Can mobile apps help us reach ‘supply Nirvana’?

May 12, 2021
by Lauren Dubinsky, Senior Reporter
Mobile apps are the portal to reducing costs and increasing productivity in the supply chain world, according to Brent Wigington, director of operations integration at Intermountain Healthcare. He explained to a virtual room of supply chain providers at last year’s AHRMM annual meeting that apps can do this by minimizing the total cost of ownership of ordering and distributing products.

“This includes things like labor, expired products, excess inventory, counting, stocking and all the other things that are involved in that process,” he added. “By the end of the presentation, we want you to learn some additional tools to improve processes without expensive system programming.”

One of the major sources of supply chain inefficiency is the lack of inventory management training on the part of nurses. Wigington referenced this love-hate relationship between nurses and supplies — they need the supplies, but they have to spend valuable patient-facing time ordering them.

“I have not yet worked with a nurse who said that they were trained as a part-time inventory manager,” he quipped. “Nurses just order supplies to make sure that they have something to treat their patients when they need it.”

Typically, nurses order more supplies than necessary because they don’t get into trouble for excess stock, but they have big consequences for not having enough. As a result, the yearly overstock rate will be higher and many of those products will expire in the meantime.

Intermountain Healthcare has experimented with the use of Kanban as a solution, which is a supply chain optimization tool that replenishes supplies on a visual, predefined, pull basis.

Wigington said that the health system’s Kanban works very well to help identify when a product needs to be ordered and what the re-order point should be. By overlaying this system with a mobile app, nurse’s order times are reduced to about 20 minutes per week, down from 5 hours per week.

“Product overstock and outdates are also reduced to zero because the nurse only orders what they need to fill the bin and nothing more,” he added. “While the nurse is maintaining the integrity of the Kanban system, their frustration with supply bingo is over and they’ve really reached ‘supply Nirvana’.”

Cynthia Shumway, director of business applications for supply chain and shared services at the health system, was instrumental in getting this mobile app up and going.

The health system first implemented Kanban primarily in their acute care settings as well as a few non-acute care settings with supply chain personnel. The workflow required them to go between the mobile apps and their enterprise resource planning (ERP) system, which made it a “clunky” process and required a deep understanding of supply chain terms.

“I suspect everyone here is supply chain-related, so you don't realize that we speak a foreign language,” said Shumway. “But when you start to work with a clinician, they don't know what you're talking about.”

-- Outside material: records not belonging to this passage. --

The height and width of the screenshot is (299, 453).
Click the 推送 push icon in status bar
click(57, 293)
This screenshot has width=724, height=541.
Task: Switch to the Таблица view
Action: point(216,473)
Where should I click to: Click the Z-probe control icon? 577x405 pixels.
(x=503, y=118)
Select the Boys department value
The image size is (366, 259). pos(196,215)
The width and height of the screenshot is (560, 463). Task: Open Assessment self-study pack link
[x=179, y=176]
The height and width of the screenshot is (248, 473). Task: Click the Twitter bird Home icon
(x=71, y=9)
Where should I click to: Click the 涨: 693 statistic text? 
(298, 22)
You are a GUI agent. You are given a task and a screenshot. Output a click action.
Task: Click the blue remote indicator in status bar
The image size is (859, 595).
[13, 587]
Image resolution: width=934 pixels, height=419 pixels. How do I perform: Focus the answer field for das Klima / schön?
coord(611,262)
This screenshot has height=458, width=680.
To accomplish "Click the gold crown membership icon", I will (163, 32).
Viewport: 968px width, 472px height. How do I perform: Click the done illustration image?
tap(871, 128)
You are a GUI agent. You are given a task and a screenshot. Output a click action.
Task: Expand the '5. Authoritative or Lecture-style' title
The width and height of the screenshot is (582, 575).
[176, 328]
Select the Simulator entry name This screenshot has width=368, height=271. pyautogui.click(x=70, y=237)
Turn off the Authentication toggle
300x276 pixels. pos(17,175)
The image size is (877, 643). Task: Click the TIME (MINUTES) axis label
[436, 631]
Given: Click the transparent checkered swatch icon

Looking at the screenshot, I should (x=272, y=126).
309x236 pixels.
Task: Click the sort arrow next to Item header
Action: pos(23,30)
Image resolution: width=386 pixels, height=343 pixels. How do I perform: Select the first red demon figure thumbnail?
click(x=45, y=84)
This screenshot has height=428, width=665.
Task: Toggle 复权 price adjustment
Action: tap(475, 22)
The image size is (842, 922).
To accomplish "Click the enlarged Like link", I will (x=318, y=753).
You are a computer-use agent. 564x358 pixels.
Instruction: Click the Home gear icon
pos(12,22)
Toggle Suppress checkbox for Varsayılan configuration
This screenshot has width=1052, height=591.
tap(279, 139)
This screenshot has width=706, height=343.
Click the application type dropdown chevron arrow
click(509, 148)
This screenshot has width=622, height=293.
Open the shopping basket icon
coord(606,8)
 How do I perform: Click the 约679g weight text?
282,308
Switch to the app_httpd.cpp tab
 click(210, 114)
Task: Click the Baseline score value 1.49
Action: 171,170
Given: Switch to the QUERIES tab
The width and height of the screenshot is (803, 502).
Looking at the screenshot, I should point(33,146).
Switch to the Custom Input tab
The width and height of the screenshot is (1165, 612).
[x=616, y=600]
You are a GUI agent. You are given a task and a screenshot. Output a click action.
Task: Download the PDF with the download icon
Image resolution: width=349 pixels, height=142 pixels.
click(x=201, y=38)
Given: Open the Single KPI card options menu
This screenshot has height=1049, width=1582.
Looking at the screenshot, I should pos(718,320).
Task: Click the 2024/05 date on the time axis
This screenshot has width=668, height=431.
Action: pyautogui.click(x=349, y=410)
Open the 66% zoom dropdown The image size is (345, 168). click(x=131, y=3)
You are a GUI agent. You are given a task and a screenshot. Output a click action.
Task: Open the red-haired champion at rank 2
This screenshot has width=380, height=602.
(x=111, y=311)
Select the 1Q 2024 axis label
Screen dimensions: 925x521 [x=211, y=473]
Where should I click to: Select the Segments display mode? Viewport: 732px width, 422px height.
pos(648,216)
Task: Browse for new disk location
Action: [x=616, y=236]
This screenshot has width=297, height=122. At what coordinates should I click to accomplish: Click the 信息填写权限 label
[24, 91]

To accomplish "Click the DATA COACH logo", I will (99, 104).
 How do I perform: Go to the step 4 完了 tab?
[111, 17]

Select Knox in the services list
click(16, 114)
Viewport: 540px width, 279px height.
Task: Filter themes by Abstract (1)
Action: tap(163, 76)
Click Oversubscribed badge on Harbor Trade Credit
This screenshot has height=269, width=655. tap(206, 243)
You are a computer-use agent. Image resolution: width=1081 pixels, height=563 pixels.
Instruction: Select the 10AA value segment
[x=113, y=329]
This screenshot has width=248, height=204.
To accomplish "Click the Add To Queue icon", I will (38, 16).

As Intermountain expanded to other non-acute care settings, they knew they needed to design an app that simplifies the process for those who don’t speak this “language.”

The first thing Shumway and her team did was include end-users in the design process by asking for feedback. They wanted to know what aspects of the system bothered the users and what would make their job easier.

“We were able to really flesh out pain points and see where the standard process wasn’t so standard,” said Shumway.

However, when Shumway’s team brought this feedback to the technicians whose job it was to develop the app, there was pushback. Many of the features that the end-users wanted were difficult to develop.

“We took a field trip with the developers and had them shadow employees as they did their day-to-day work with our current applications and current processes,” said Shumway. “There’s nothing like shadowing to reinforce that your standard processes may or may not be as standard.”

The resulting product was a one-stop tool for supply chain caregivers to do their file maintenance, print the labels and scan for reordering. Users no longer had to go back and forth between the ERP system because about 99 percent of that work is done on the mobile app.

In the non-acute care settings without supply chain personnel, nursing can use the app to scan their badge which identifies who they are, and then they will scan the bin’s barcode. The app’s algorithms identify what they should order to fill the bin.

By combining the health system’s Kanban and their mobile app, Intermountain is able to reduce their ordering time by 85 percent.

“[Now] we don’t have wrong products being ordered, we don't have wrong unit measures being ordered, and we don’t order big, unnecessary quantities just because it’s simple to do that,” said Shumway.